Ainsi que le dit le prospectus de l’exposition, « Le Royaume d’Ifé était une cité-Etat puissante, cosmopolite et riche en Afrique de l’Ouest (dans ce qui est maintenant le sud-ouest du Nigéria). Il prospéra comme un centre politique, spirituel et économique du douzième au quinzième siècles de notre ère. Il fut un point de convergence de réseaux commerciaux locaux et de longue distance.
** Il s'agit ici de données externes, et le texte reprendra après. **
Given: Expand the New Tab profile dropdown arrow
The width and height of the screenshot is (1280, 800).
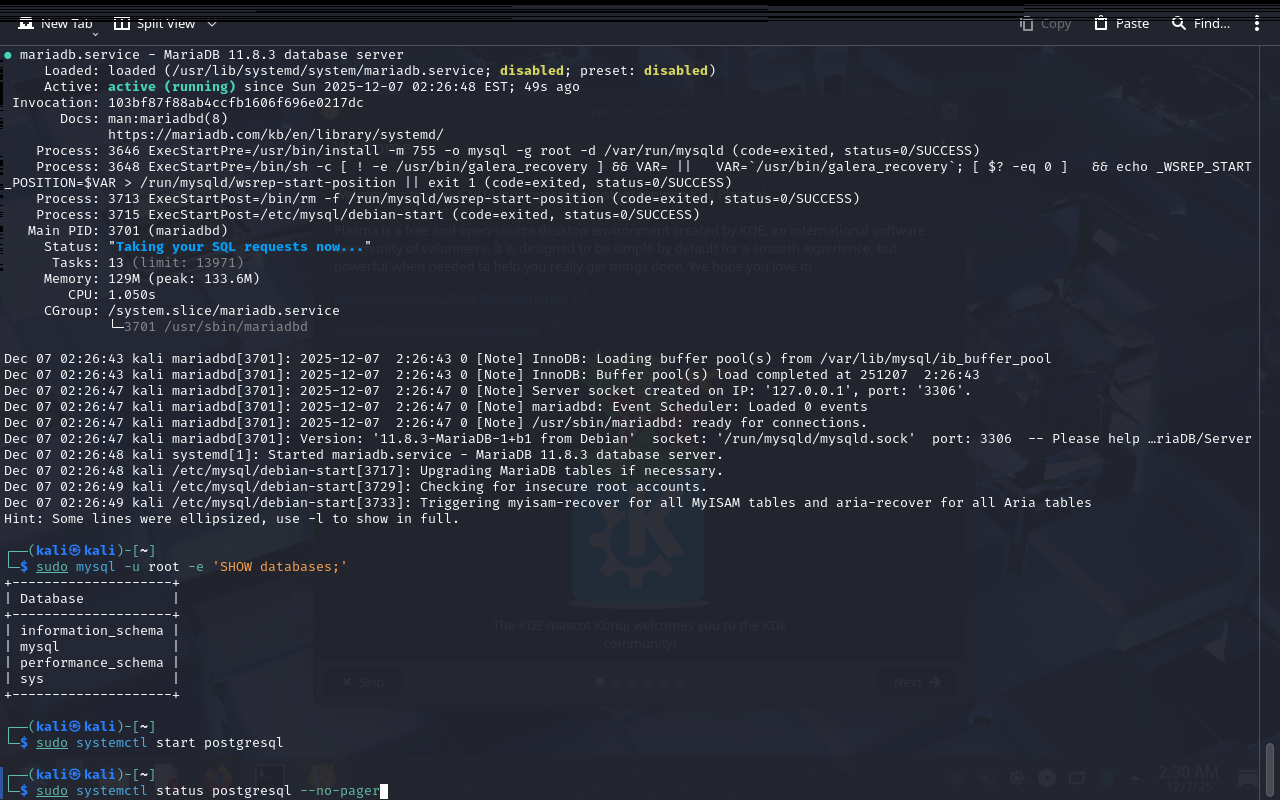Looking at the screenshot, I should 95,33.
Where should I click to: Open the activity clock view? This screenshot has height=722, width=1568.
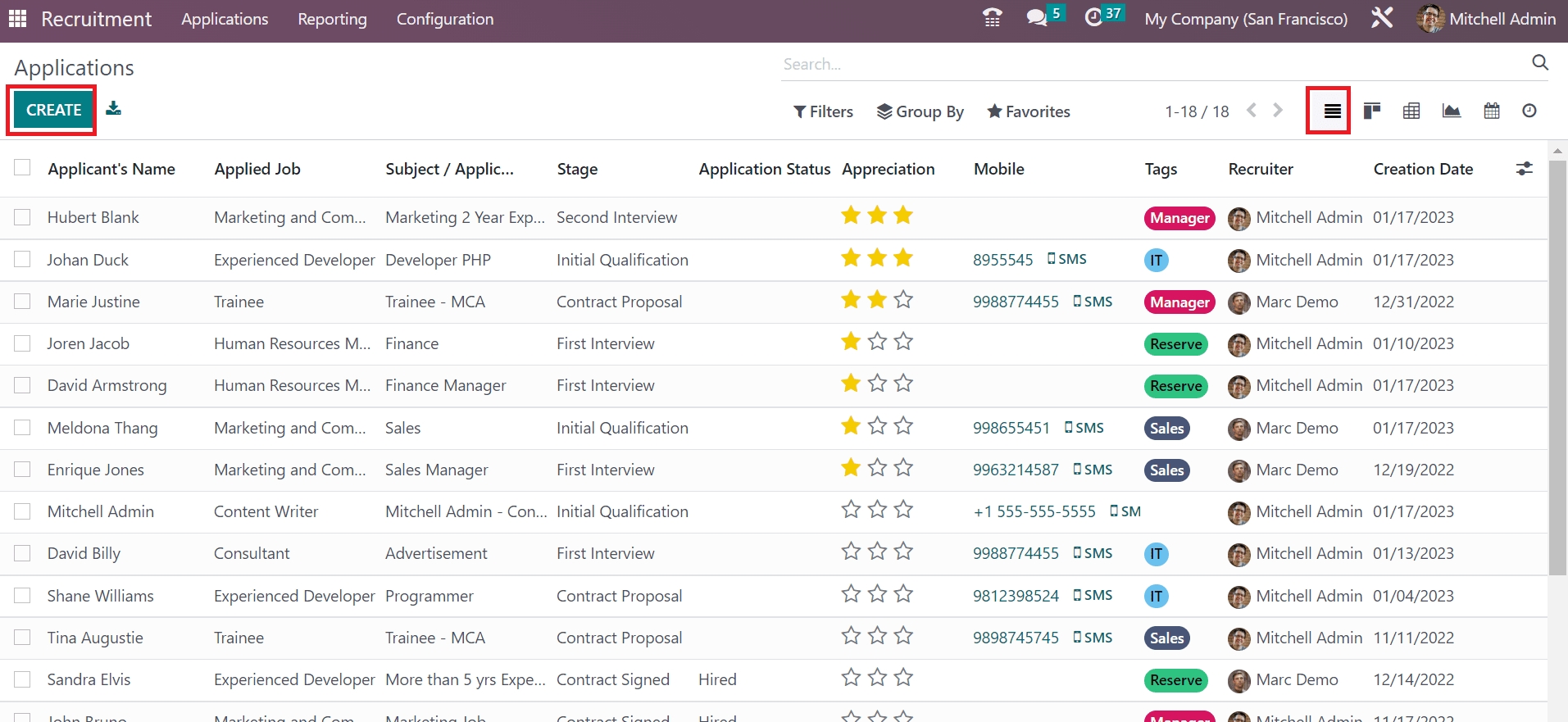(x=1529, y=111)
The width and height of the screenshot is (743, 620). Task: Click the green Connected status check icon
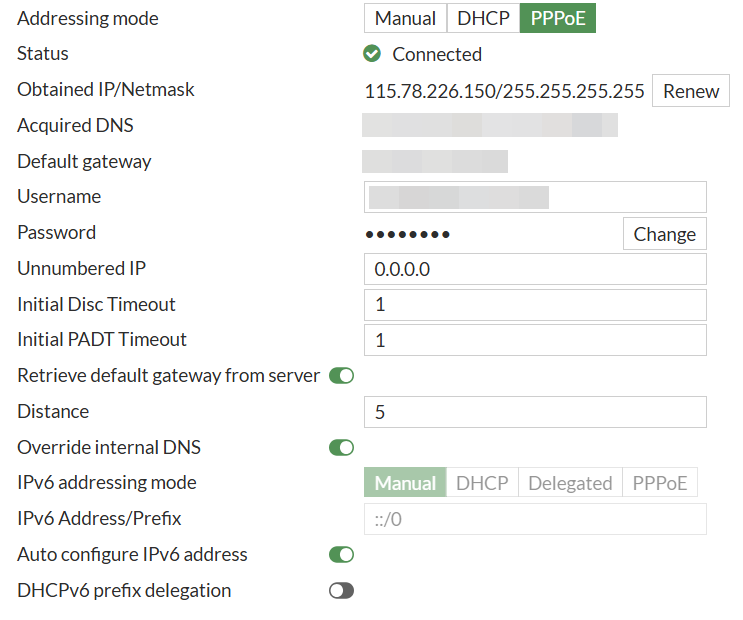(372, 54)
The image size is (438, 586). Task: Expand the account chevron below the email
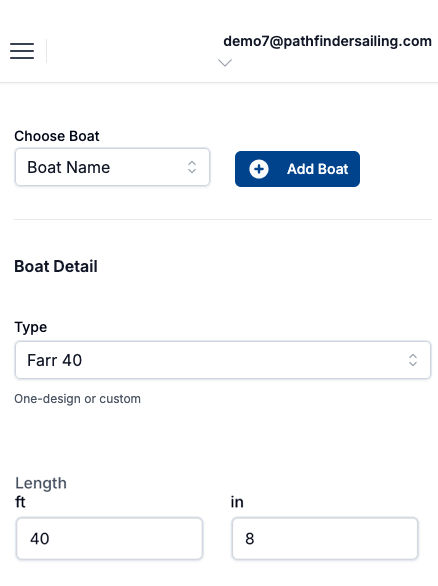225,62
Cette exposition majeure présente des exemples exquis de sculptures d’Ifé en cuivre, en pierre cuite et en pierre. »

La découverte des statues d’Ifé à partir de 1910 révolutionna la compréhension de l’art africain par les occidentaux. Jusque là, les masques rituels nous avaient orientés vers une interprétation abstraite, rituelle, stylisée. Les sculptures d’Ifé sont au contraire naturalistes. Les visages sont multiples, scarifiés de multiples façons. Les artistes ont voulu leurs œuvres ressemblantes. Sans aucun doute, ce sont des hommes puissants d’il y a plus d’un demi millénaire que nous contemplons tels qu’ils étaient de leur vivant.

Il se dégage de ces œuvres beauté, force et sérénité.